Database Normalization as I remember it
Database normalization is a topic that is discussed much more than it is really understood or practiced. Database normalization is the responsibility of a data modeler. This role is often loosely defined in software projects and more often than not the engineer assigned this task rarely finds the time or the reason to justify the effort on database normalization.
Being interested in database design, I have tried to read and understand every book, paper and article that I could get hold of. Reading multiple sources has actually left me confused! The reason for this is that there are many schools of thought with respect to database normalization. Some use the notion of ‘Functional Dependencies’ while others do not. Many discussions use the notion of an attribute and try to define all normal forms in one line – ‘An attribute depends on the key, nothing but the key and the whole key’. The faction that uses functional dependencies is not consistent in itself. Some say what functional dependencies are allowed while others say what are not! Some use the notion of closure of a set of functional dependencies while others don’t. I have difficulty in visualizing a complex web of interconnections which is what happens if you try to understand everyone’s definition of normal forms. If you are a reader and have a good understanding of normal forms, maybe you should not read mine too (if you are like me). With time, I have come to understand that one of the ways to understand a topic is to try and get into the mind of the engineer/scientist who proposed it originally. I read E.F.Codd and also read and re read C.J. Date. I now think I have understood what they meant and I hope my understanding is correct.

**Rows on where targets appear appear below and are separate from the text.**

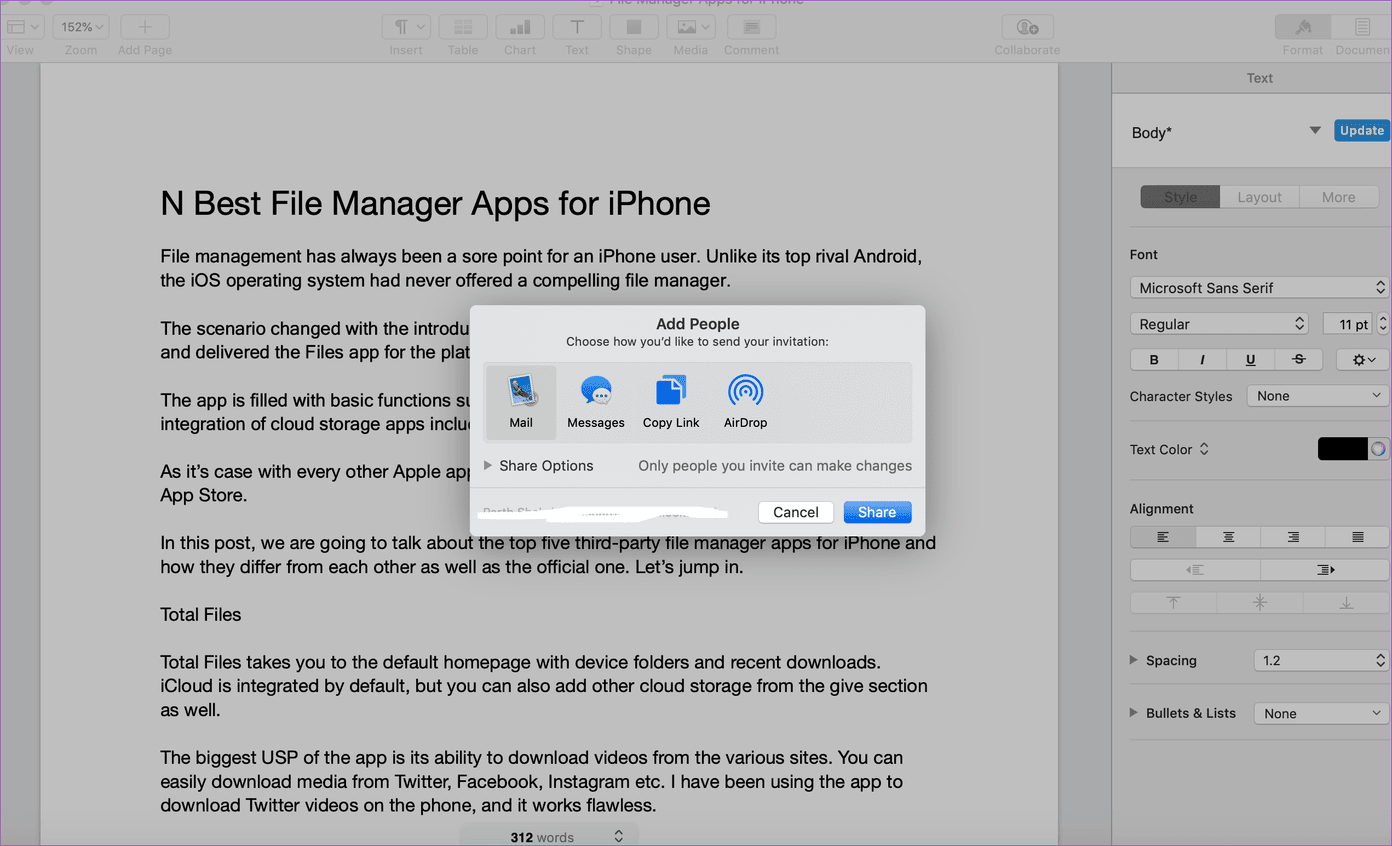1392x846 pixels.
Task: Cancel the Add People dialog
Action: tap(796, 512)
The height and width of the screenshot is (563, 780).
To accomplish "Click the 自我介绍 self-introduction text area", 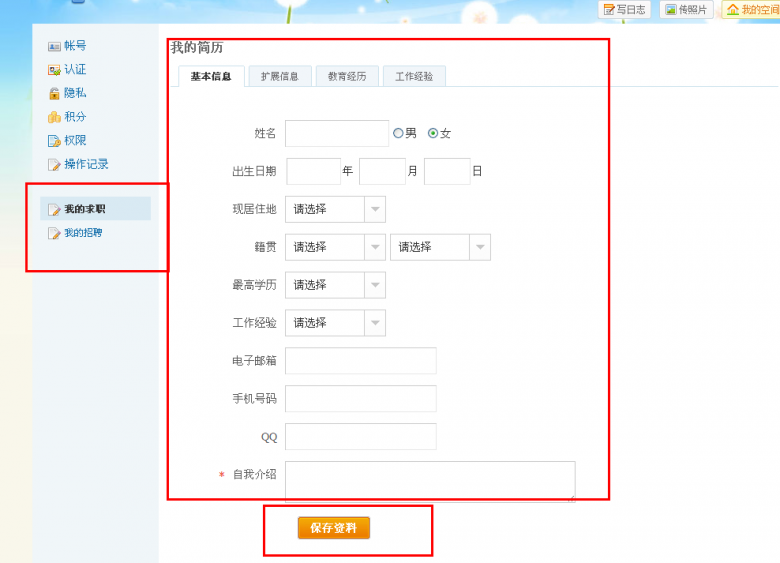I will 430,480.
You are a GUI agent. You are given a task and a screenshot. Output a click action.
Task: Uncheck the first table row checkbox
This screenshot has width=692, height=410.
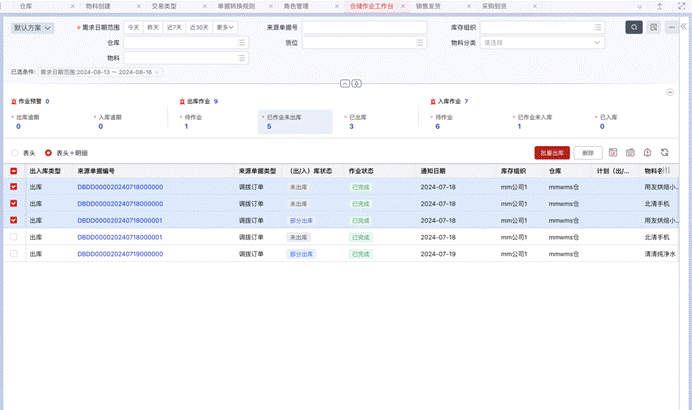click(14, 187)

In the following passages I use the term table and relation interchangeably. Similarly I use the terms column and attribute interchangeably. They mean the same thing in the context of this article. In the same manner a tuple and a row are identical.
Why normal forms?
Normal forms are a way to develop relational models that avoid unnecessary redundancy of data. The problem with redundant data is NOT the extra storage required. The problem actually is:
- Maintaining duplicated data consistent across insert, delete and update operations
- The inability to represent some information.
I find the second reason rather fascinating! One may argue that the first reason can be offset by extra code but how do we mitigate the second risk?
Consider a relation used to store products and supplier information. The information regarding products and suppliers is stored in a single table as shown below. The table shows the purchase of products from a supplier on different dates.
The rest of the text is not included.